*Exercise requirements*. Please repeat the records below exactly, from the first line through the line containing "This screenshot has height=820, width=1456.", and nothing more.

[Opening Record extracts section]

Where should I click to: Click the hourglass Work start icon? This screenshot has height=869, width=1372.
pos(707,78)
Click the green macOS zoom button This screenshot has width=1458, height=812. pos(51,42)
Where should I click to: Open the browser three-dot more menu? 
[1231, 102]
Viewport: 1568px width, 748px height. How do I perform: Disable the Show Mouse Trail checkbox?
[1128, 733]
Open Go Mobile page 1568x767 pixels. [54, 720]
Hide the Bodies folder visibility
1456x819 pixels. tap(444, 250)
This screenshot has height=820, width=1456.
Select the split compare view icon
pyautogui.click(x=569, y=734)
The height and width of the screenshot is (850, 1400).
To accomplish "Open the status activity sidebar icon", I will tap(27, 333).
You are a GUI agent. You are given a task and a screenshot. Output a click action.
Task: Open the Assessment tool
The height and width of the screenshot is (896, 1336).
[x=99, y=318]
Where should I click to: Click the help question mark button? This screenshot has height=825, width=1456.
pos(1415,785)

[Closing Record extracts section]

*Response*.
Where should I click to: Click the hourglass Work start icon? This screenshot has height=869, width=1372.
pos(707,78)
Click the green macOS zoom button This screenshot has width=1458, height=812. pos(51,42)
Where should I click to: Open the browser three-dot more menu? 
[1231, 102]
Viewport: 1568px width, 748px height. How do I perform: Disable the Show Mouse Trail checkbox?
[1128, 733]
Open Go Mobile page 1568x767 pixels. [54, 720]
Hide the Bodies folder visibility
1456x819 pixels. tap(444, 250)
This screenshot has height=820, width=1456.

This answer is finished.